_Task 1:_
Duplicate a section of the PutElasticsearchJson documentation word for word, beginning at the words "Bundle: org.apache.nifi |" and stopping after "it from PutElasticsearchRecord.".
_Task 2:_
According to the PutElasticsearchJson documentation, which Elasticsearch API receives each FlowFile as a document?
_Task 3:_
Extend the PutElasticsearchJson documentation by writing the part that comes after its final sentence.

_Source passage:_

>> Start

PutElasticsearchJson

PutElasticsearchJson 2.4.0

Bundle: org.apache.nifi | nifi-elasticsearch-restapi-nar
Description: An Elasticsearch put processor that uses the official Elastic REST client libraries. Each FlowFile is treated as a document to be sent to the Elasticsearch _bulk API. Multiple FlowFiles can be batched together into each Request sent to Elasticsearch.
Tags: elasticsearch, elasticsearch5, elasticsearch6, elasticsearch7, elasticsearch8, index, json, put
Input Requirement: REQUIRED
Supports Sensitive Dynamic Properties: false

Additional Details for PutElasticsearchJson 2.4.0
PutElasticsearchJson

This processor is for accessing the Elasticsearch Bulk API. It provides the ability to configure bulk operations on a per-FlowFile basis, which is what separates it from PutElasticsearchRecord.

>> End

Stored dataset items
>> Start

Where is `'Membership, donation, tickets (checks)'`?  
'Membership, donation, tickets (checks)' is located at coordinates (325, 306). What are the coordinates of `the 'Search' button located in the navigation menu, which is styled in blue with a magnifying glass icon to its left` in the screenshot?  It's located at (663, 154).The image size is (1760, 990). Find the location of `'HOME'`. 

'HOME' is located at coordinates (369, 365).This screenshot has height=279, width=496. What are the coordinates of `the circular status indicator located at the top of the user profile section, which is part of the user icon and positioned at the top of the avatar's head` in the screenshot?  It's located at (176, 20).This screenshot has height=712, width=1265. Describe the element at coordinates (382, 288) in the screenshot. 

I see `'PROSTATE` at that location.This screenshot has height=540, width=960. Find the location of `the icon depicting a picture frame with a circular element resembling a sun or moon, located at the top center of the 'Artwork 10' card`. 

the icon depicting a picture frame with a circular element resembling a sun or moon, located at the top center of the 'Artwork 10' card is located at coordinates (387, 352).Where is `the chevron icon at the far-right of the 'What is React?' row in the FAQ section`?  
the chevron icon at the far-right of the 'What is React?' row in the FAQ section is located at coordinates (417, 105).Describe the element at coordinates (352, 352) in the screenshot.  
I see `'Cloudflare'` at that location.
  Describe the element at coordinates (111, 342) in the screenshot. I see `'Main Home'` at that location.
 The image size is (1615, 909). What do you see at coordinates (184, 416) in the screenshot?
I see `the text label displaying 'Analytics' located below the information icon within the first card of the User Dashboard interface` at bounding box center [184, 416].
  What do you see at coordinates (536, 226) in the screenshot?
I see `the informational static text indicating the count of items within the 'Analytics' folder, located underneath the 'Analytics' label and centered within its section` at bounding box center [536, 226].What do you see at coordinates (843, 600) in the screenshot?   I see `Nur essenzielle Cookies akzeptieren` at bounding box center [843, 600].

>> End

_Exercise answer 1:_
Bundle: org.apache.nifi | nifi-elasticsearch-restapi-nar
Description: An Elasticsearch put processor that uses the official Elastic REST client libraries. Each FlowFile is treated as a document to be sent to the Elasticsearch _bulk API. Multiple FlowFiles can be batched together into each Request sent to Elasticsearch.
Tags: elasticsearch, elasticsearch5, elasticsearch6, elasticsearch7, elasticsearch8, index, json, put
Input Requirement: REQUIRED
Supports Sensitive Dynamic Properties: false

Additional Details for PutElasticsearchJson 2.4.0
PutElasticsearchJson

This processor is for accessing the Elasticsearch Bulk API. It provides the ability to configure bulk operations on a per-FlowFile basis, which is what separates it from PutElasticsearchRecord.

_Exercise answer 2:_
The Elasticsearch _bulk API.

_Exercise answer 3:_
As part of the Elasticsearch REST API bundle, it uses a controller service to manage connection information and that controller service is built on top of the official Elasticsearch client APIs. That provides features such as automatic master detection against the cluster which is missing in the other bundles.

This processor builds one Elasticsearch Bulk API body per (batch of) FlowFiles. Care should be taken to batch FlowFiles into appropriately-sized chunks so that NiFi does not run out of memory and the requests sent to Elasticsearch are not too large for it to handle. When failures do occur, this processor is capable of attempting to route the FlowFiles that failed to an errors queue so that only failed FlowFiles can be processed downstream or replayed.

The index, operation and (optional) type fields are configured with default values. The ID (optional unless the operation is “index”) can be set as an attribute on the FlowFile(s).

Dynamic Templates

Index and Create operations can use Dynamic Templates. The Dynamic Templates property must be parsable as a JSON object.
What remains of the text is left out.